Task brief: Rewrite the entries below, replacing "The image size is" with "The screenshot dimensions are" each time it occurs and keeping everything else unchanged. Leave out the pictures.

Material:
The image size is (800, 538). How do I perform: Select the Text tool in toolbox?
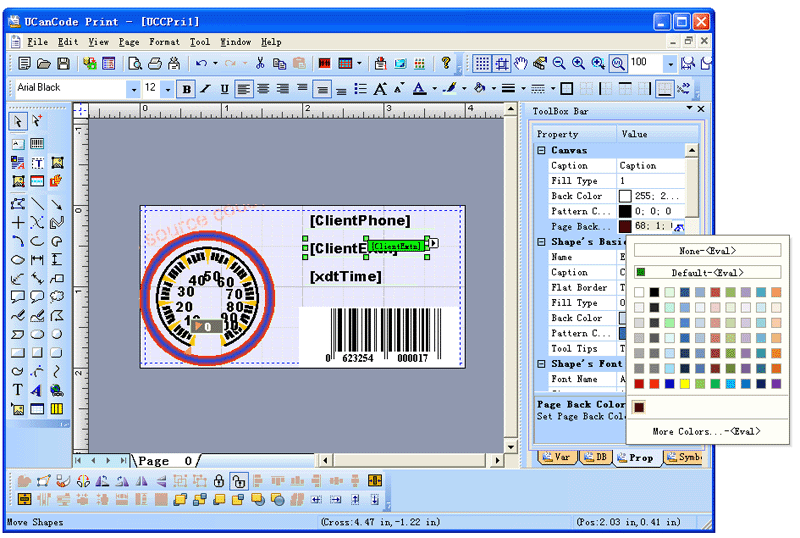18,389
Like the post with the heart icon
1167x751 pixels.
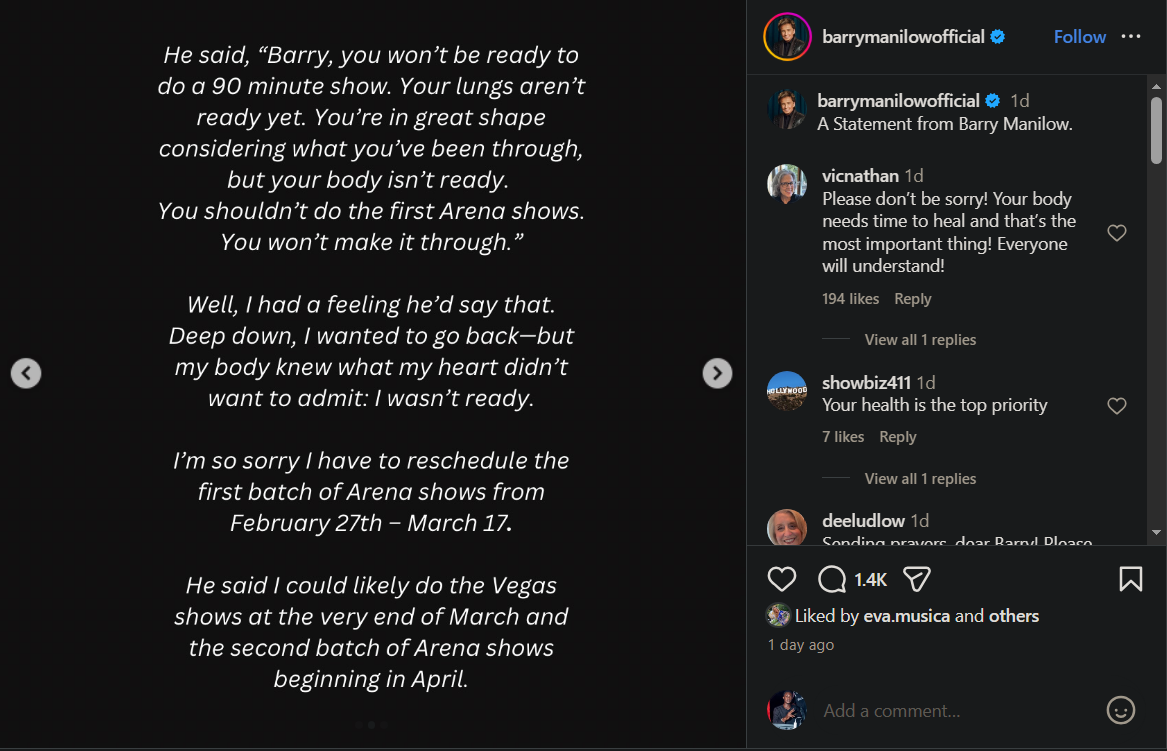(x=782, y=579)
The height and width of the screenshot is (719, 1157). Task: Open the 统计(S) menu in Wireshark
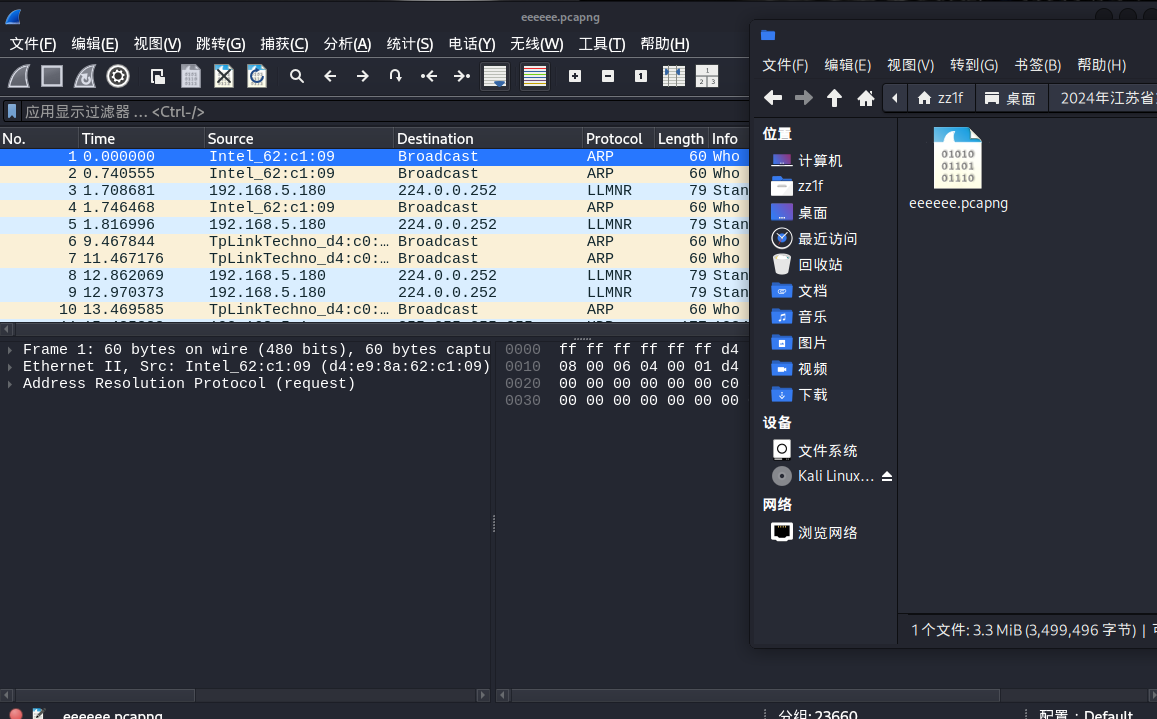pos(409,44)
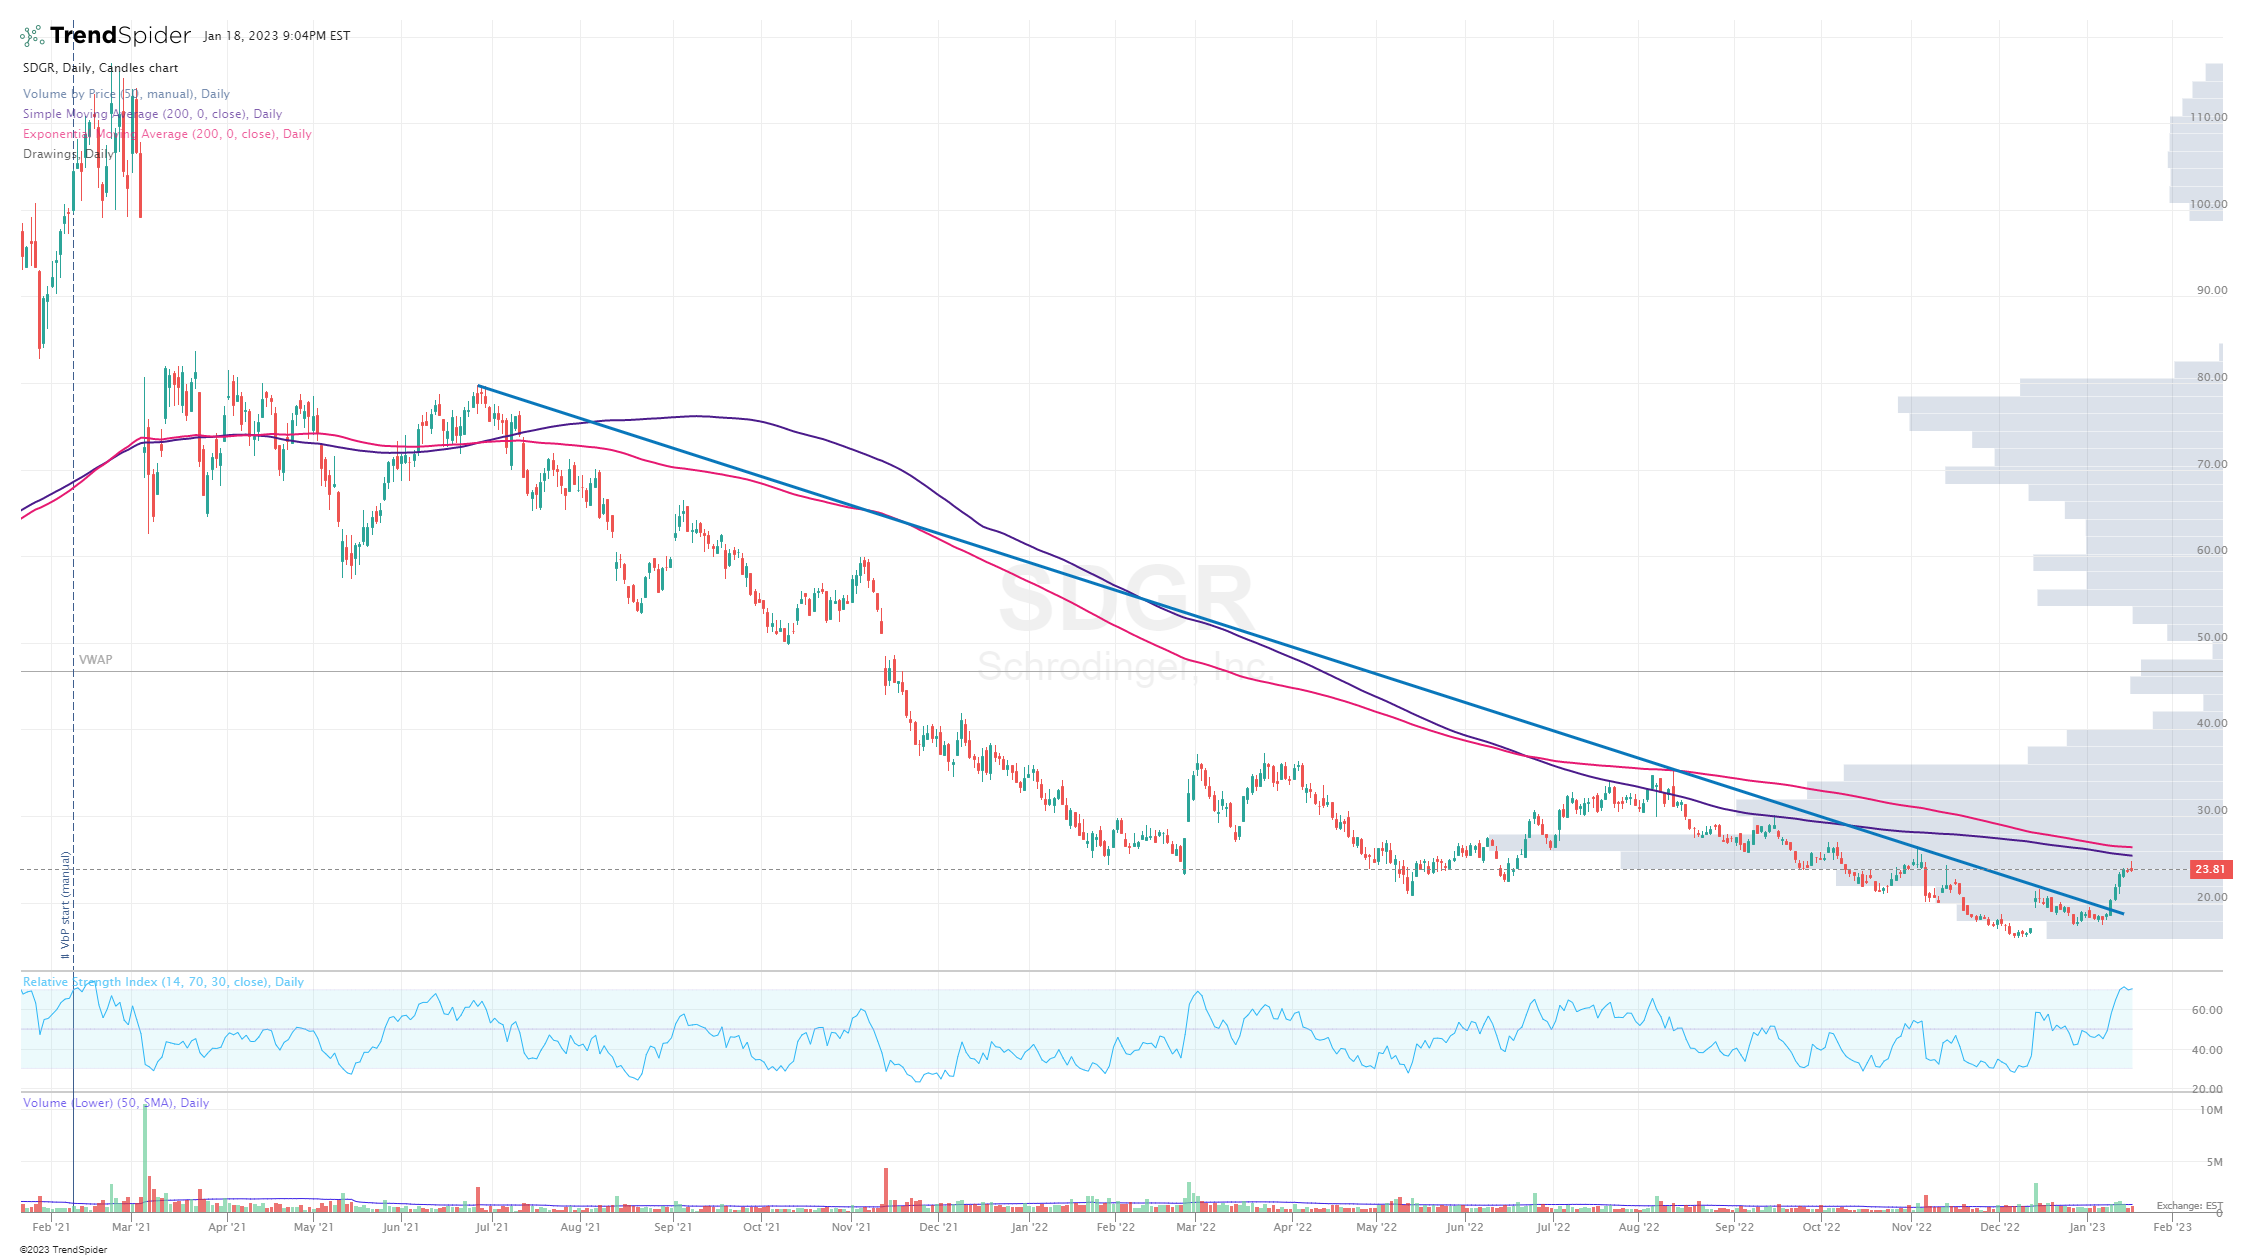Click the ©2023 TrendSpider copyright text

coord(63,1250)
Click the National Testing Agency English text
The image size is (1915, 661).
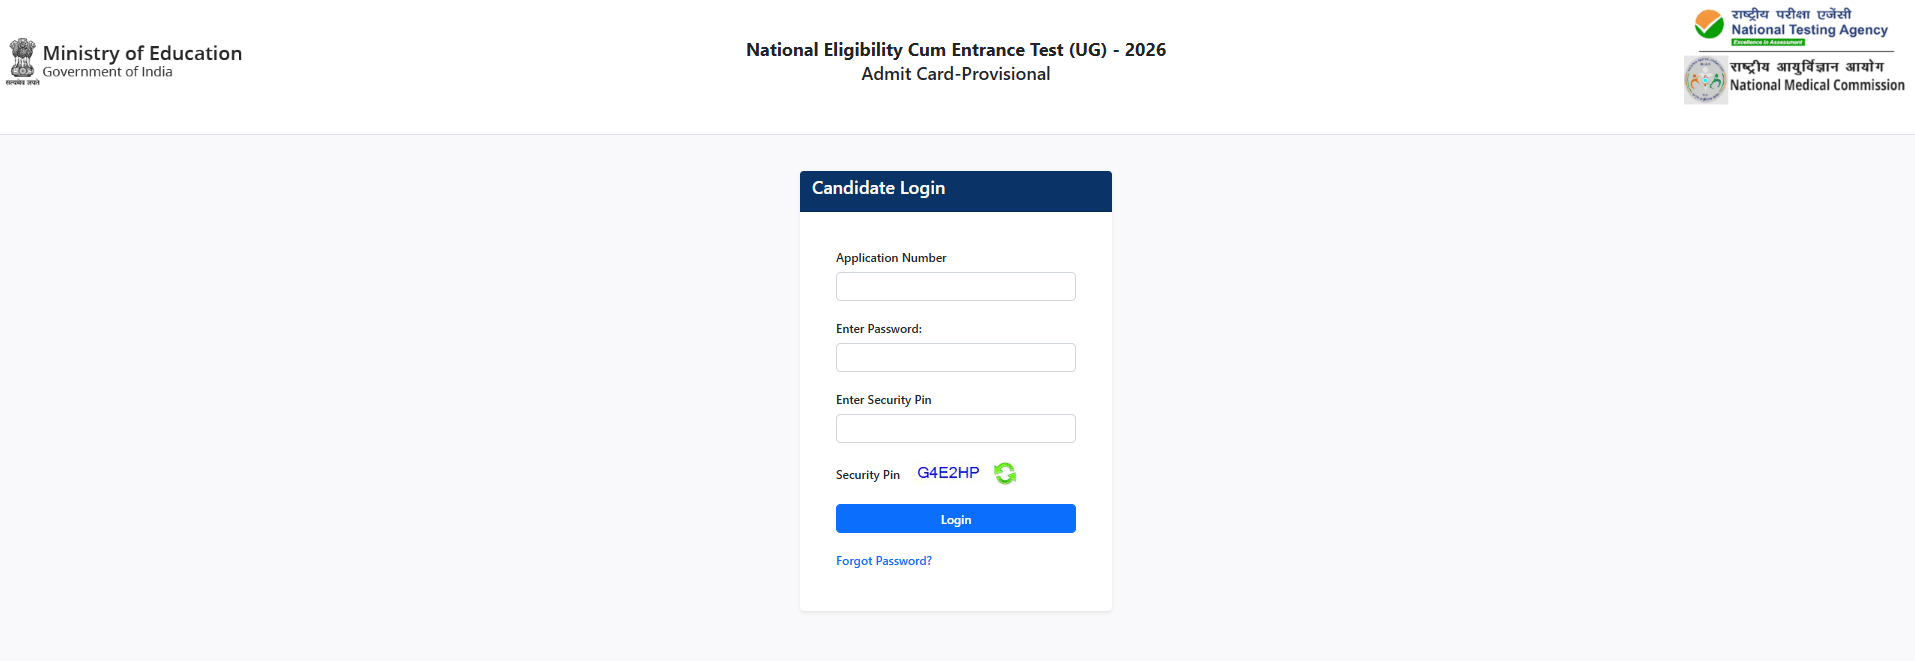point(1809,30)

Output for this exercise:
The screenshot dimensions are (800, 538). How do I perform: Select the Text tool in toolbox?
18,389
Like the post with the heart icon
1167x751 pixels.
(x=782, y=579)
The height and width of the screenshot is (719, 1157). Task: Open the 统计(S) menu in Wireshark
pos(409,44)
Click the ©2023 TrendSpider copyright text

coord(63,1250)
Click the National Testing Agency English text
The screenshot dimensions are (1915, 661).
point(1809,30)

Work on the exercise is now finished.